How do I prefetch data into my memory-mapped file?
A customer created a memory mapping on a large file and found that when the memory manager wanted to page in data from that file, it did so in 32KB chunks. The customer wanted to know if there was a way to increase the chunk size for efficiency.
The memory manager decides the chunk size for memory-mapped files, and the chunk size is currently set to eight pages, which on a system with 4KB pages, comes out to 32KB chunks. (Note that this chunk size is an internal parameter and is subject to change in future versions of Windows. I’m telling a story, not providing formal documentation.)
You have a few options.
The first option is to switch from memory-mapped files to explicit disk I/O. If you do that, then you have full control over the chunk size. It also means that you have finer control over I/O errors, because you will be told of the error in a controlled manner. As opposed to waiting for the exception to occur, and then carefully parsing the exception to verify that it was in your memory-mapped file region (and not in some other part of the address space), and then trying to unwind out of the exception without crossing any frames that are outside your control.

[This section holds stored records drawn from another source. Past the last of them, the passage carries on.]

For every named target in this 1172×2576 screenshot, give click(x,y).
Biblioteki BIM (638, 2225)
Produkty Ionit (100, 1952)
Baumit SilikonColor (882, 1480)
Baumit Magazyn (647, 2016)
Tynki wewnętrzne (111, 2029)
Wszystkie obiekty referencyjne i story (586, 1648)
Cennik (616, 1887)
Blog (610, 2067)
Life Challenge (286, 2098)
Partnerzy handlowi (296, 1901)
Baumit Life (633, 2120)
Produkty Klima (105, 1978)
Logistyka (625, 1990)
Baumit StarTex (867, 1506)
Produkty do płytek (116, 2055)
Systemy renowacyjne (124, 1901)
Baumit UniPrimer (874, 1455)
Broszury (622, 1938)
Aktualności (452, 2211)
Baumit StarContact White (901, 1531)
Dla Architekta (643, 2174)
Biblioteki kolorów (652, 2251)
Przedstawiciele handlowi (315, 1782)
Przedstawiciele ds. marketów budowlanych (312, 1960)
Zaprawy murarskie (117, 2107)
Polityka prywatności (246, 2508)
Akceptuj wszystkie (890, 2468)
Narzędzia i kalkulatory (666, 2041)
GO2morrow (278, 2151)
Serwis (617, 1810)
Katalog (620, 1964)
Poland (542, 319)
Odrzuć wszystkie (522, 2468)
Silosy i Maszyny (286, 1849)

Many people decide not to go this route and stick with the memory-mapped file approach, not because they are really good at writing exception handlers and unwinding safely, but because they really like the convenience of memory-mapped I/O, and if something goes wrong with the I/O, they’re fine with the program simply crashing. (Of course, there’s the group of people who try to write the really clever exception handler and end up making a bigger mess when they mess up.)

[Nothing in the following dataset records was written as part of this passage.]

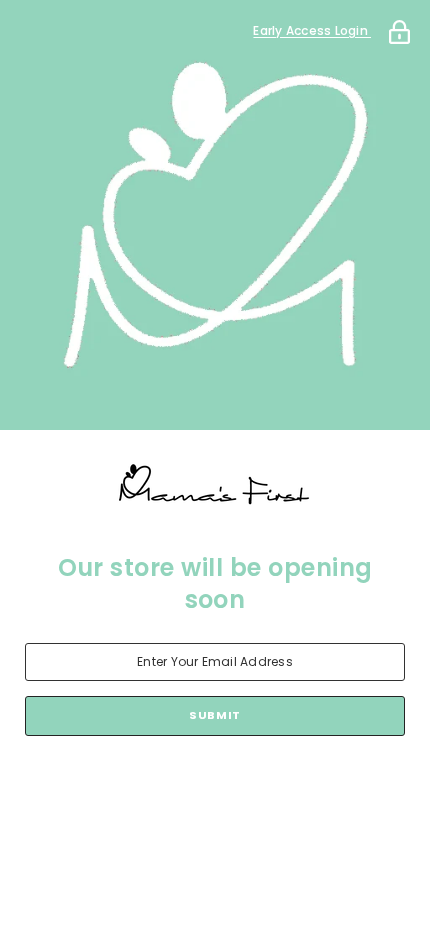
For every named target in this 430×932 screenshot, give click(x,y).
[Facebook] (131, 788)
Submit (214, 715)
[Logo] (215, 486)
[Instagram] (187, 788)
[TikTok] (243, 788)
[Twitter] (299, 788)
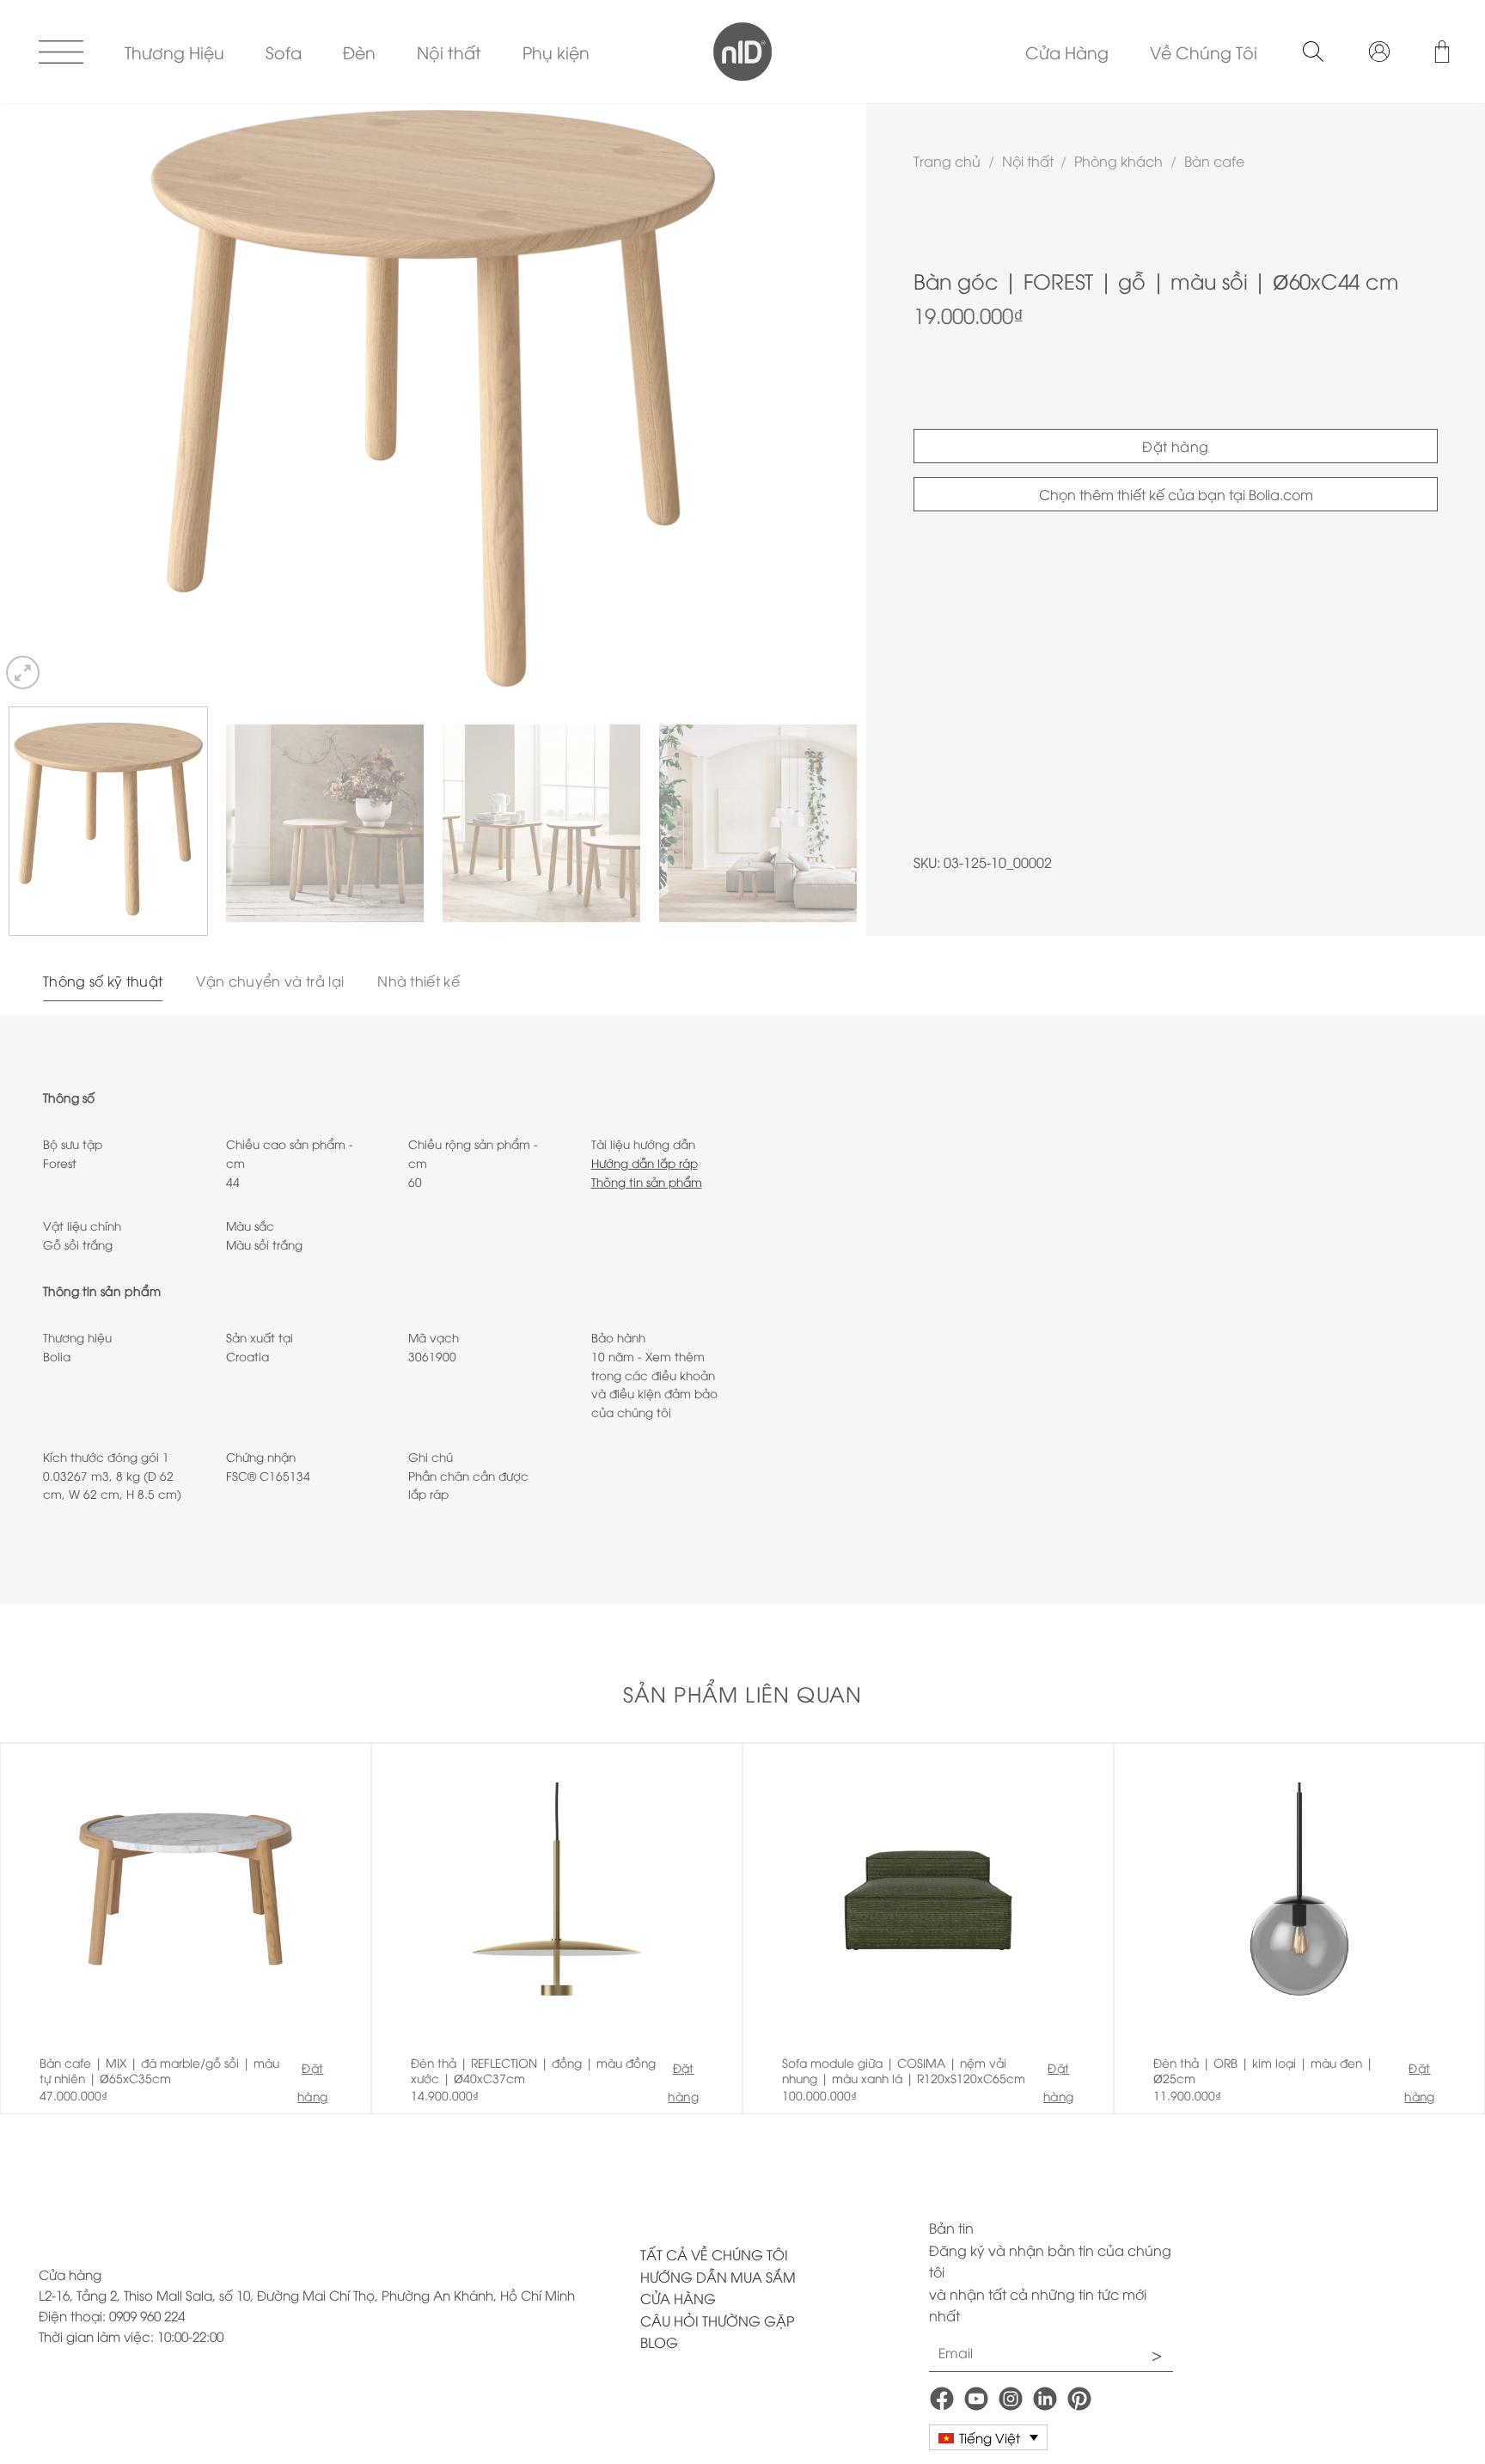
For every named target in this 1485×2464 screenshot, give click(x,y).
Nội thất (449, 51)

Another option is to go ahead and create your memory-mapped file, but when you are about to do that thing that you want to trigger large-chunk I/O, you can issue sequential
ReadFile calls from the same file handle into a dummy buffer of, say, 1 megabyte. Do this before you start accessing the memory-mapped version of the file. This will “prefetch” the data off the disk into memory in the large chunks you desire (at a cost of some extra memcpy’s).